Dataset records
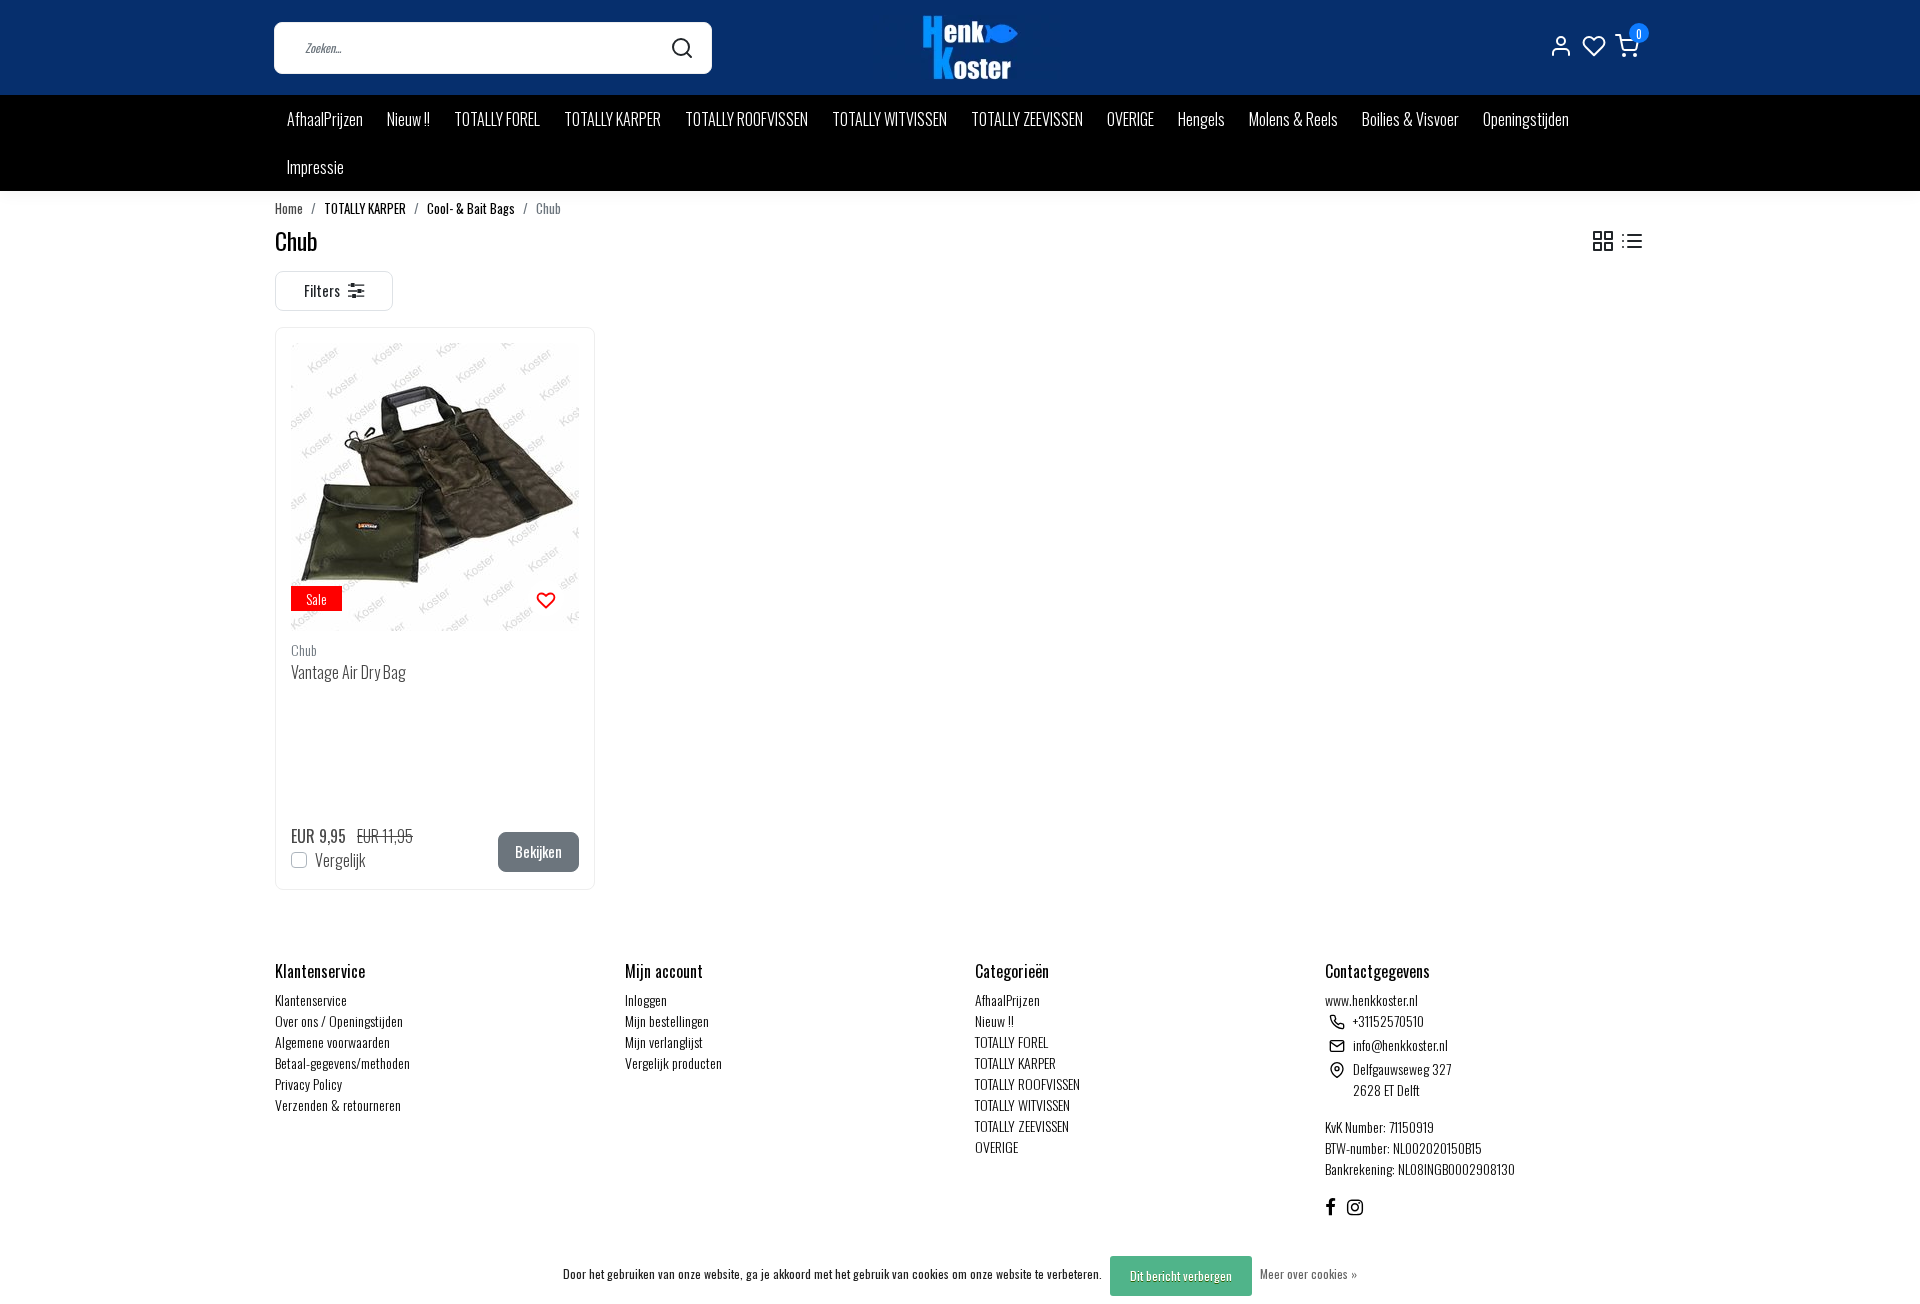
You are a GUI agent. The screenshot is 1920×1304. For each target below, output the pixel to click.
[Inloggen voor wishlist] (546, 598)
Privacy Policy (308, 1083)
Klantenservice (311, 999)
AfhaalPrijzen (325, 119)
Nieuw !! (408, 119)
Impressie (315, 167)
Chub (548, 208)
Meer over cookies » (1308, 1273)
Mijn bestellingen (667, 1020)
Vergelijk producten (673, 1062)
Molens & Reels (1293, 119)
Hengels (1201, 119)
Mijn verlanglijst (664, 1041)
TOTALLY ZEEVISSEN (1027, 119)
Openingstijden (1526, 119)
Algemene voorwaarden (332, 1041)
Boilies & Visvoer (1410, 119)
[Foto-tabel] (1603, 241)
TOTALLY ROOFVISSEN (746, 119)
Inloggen (646, 999)
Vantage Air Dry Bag (348, 672)
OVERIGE (1130, 119)
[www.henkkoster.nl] (967, 47)
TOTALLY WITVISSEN (889, 119)
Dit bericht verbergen (1181, 1275)
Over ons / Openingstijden (339, 1020)
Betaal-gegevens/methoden (342, 1062)
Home (289, 208)
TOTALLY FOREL (497, 119)
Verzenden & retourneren (338, 1104)
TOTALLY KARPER (612, 119)
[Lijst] (1632, 241)
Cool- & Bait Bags (471, 208)
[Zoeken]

◆ **What is expected**: Set every record down verbatim. No pictures belong in the copy.

◆ **Exercise result**:
You are a GUI agent. The screenshot is 1920×1304. For each target below, output the pixel to click.
[Inloggen voor wishlist] (546, 598)
Privacy Policy (308, 1083)
Klantenservice (311, 999)
AfhaalPrijzen (325, 119)
Nieuw !! (408, 119)
Impressie (315, 167)
Chub (548, 208)
Meer over cookies » (1308, 1273)
Mijn bestellingen (667, 1020)
Vergelijk producten (673, 1062)
Molens & Reels (1293, 119)
Hengels (1201, 119)
Mijn verlanglijst (664, 1041)
TOTALLY ZEEVISSEN (1027, 119)
Openingstijden (1526, 119)
Algemene voorwaarden (332, 1041)
Boilies & Visvoer (1410, 119)
[Foto-tabel] (1603, 241)
TOTALLY ROOFVISSEN (746, 119)
Inloggen (646, 999)
Vantage Air Dry Bag (348, 672)
OVERIGE (1130, 119)
[www.henkkoster.nl] (967, 47)
TOTALLY WITVISSEN (889, 119)
Dit bericht verbergen (1181, 1275)
Over ons / Openingstijden (339, 1020)
Betaal-gegevens/methoden (342, 1062)
Home (289, 208)
TOTALLY FOREL (497, 119)
Verzenden & retourneren (338, 1104)
TOTALLY KARPER (612, 119)
[Lijst] (1632, 241)
Cool- & Bait Bags (471, 208)
[Zoeken]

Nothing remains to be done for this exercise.